To swap the bytes on Windows, you can use the ntohs()/ntohl() and/or htons()/htonl() functions defined in winsock2.h. Or you can write some simple routines to do this in C++, for example:

inline unsigned short swap_16bit(unsigned short us)
{
    return (unsigned short)(((us & 0xFF00) >> 8) |
                            ((us & 0x00FF) << 8));
}

inline unsigned long swap_32bit(unsigned long ul)
{
    return (unsigned long)(((ul & 0xFF000000) >> 24) |
                           ((ul & 0x00FF0000) >>  8) |
                           ((ul & 0x0000FF00) <<  8) |
                           ((ul & 0x000000FF) << 24));
}
Matt Davis
  • 45,297
  • 16
  • 93
  • 124
  • 1
    u should mention that the first code snippet has the same problem like Daniels': it can access unaligned data that's not suitable for int* – Johannes Schaub - litb Feb 13 '09 at 07:46
  • That is the only thing i am missing in Java. It would be awesome at least to be able to read an int from a byte array. Maybe I implement some bytecode ops for this in my JVM-implementation – neoexpert Mar 09 '19 at 14:03
3

Depends on how you want to read them, I get the feeling you want to cast 4 bytes into an integer, doing so over network streamed data will usually end up in something like this:

int foo = *(int*)(stream+offset_in_stream);
Daniel Sloof
  • 12,568
  • 14
  • 72
  • 106
3

The easy way to solve this is to make sure whatever generates the bytes does so in a consistent endianness. Typically the "network byte order" used by various TCP/IP stuff is best: the library routines htonl and ntohl work very well with this, and they are usually fairly well optimized.

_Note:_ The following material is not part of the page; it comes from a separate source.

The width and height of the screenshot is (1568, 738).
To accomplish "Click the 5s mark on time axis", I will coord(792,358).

However, if network byte order is not being used, you may need to do things in other ways. You need to know two things: the size of an integer, and the byte order. Once you know that, you know how many bytes to extract and in which order to put them together into an int.

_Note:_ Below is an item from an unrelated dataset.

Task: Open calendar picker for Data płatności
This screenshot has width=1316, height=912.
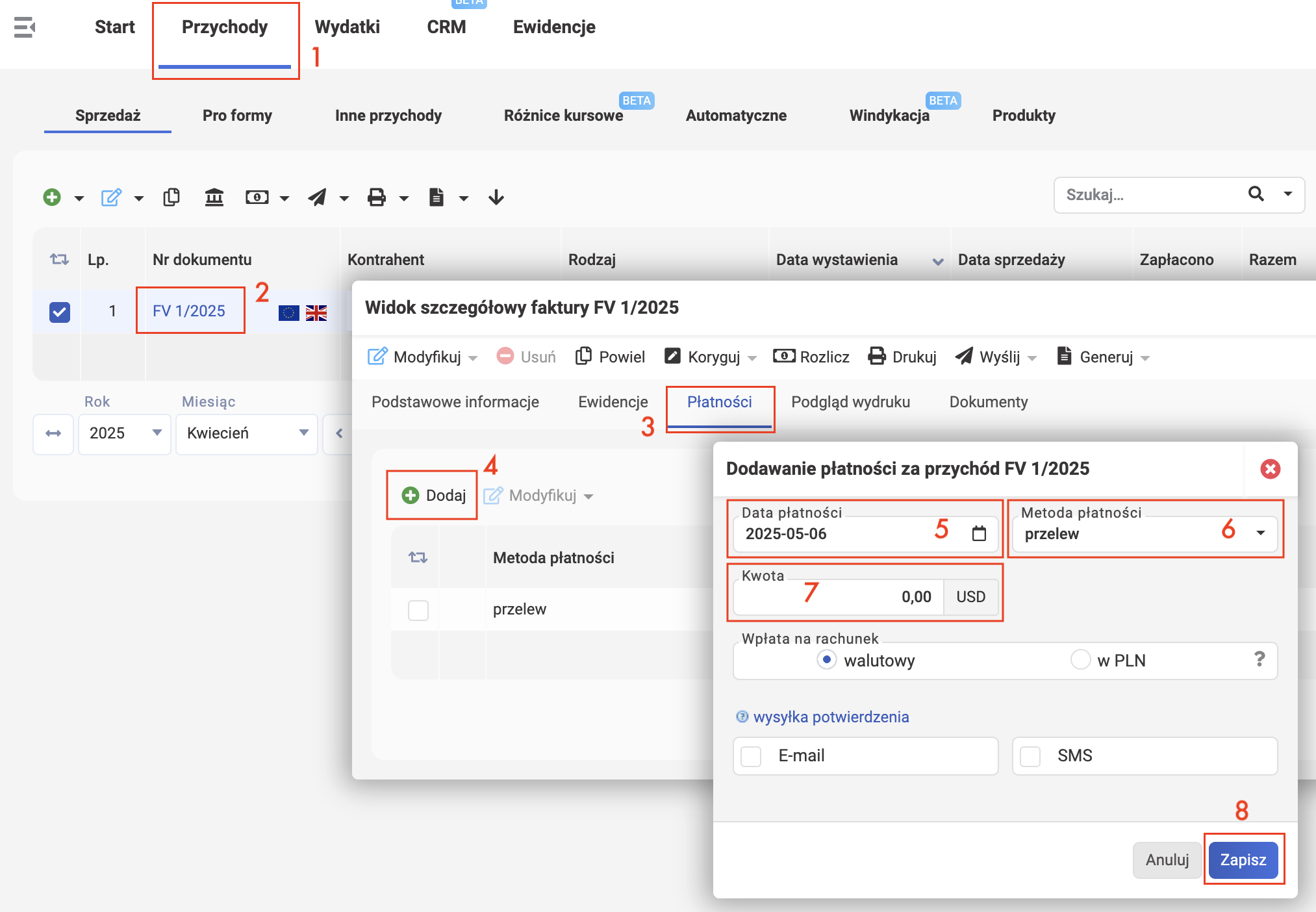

Some example code that assumes sizeof(int) is the right number of bytes:

#include <limits.h>

int bytes_to_int_big_endian(const char *bytes)
{
    int i;
    int result;

    result = 0;
    for (i = 0; i < sizeof(int); ++i)
        result = (result << CHAR_BIT) + bytes[i];
    return result;
}

int bytes_to_int_little_endian(const char *bytes)
{
    int i;
    int result;

    result = 0;
    for (i = 0; i < sizeof(int); ++i)
        result += bytes[i] << (i * CHAR_BIT);
    return result;
}


#ifdef TEST

#include <stdio.h>

int main(void)
{
    const int correct = 0x01020304;
    const char little[] = "\x04\x03\x02\x01";
    const char big[] = "\x01\x02\x03\x04";

    printf("correct: %0x\n", correct);
    printf("from big-endian: %0x\n", bytes_to_int_big_endian(big));
    printf("from-little-endian: %0x\n", bytes_to_int_little_endian(little));
    return 0;
}

#endif
3

How about

int int_from_bytes(const char * bytes, _Bool reverse)
{
    if(!reverse)
        return *(int *)(void *)bytes;

    char tmp[sizeof(int)];

    for(size_t i = sizeof(tmp); i--; ++bytes)
        tmp[i] = *bytes;

    return *(int *)(void *)tmp;
}

You'd use it like this:

int i = int_from_bytes(bytes, SYSTEM_ENDIANNESS != ARRAY_ENDIANNESS);

If you're on a system where casting void * to int * may result in alignment conflicts, you can use

int int_from_bytes(const char * bytes, _Bool reverse)
{
    int tmp;

    if(reverse)
    {
        for(size_t i = sizeof(tmp); i--; ++bytes)
            ((char *)&tmp)[i] = *bytes;
    }
    else memcpy(&tmp, bytes, sizeof(tmp));

    return tmp;
}
Christoph
  • 164,997
  • 36
  • 182
  • 240
1

You shouldn't need to worry about endianess unless you are reading the bytes from a source created on a different machine, e.g. a network stream.

Given that, can't you just use a for loop?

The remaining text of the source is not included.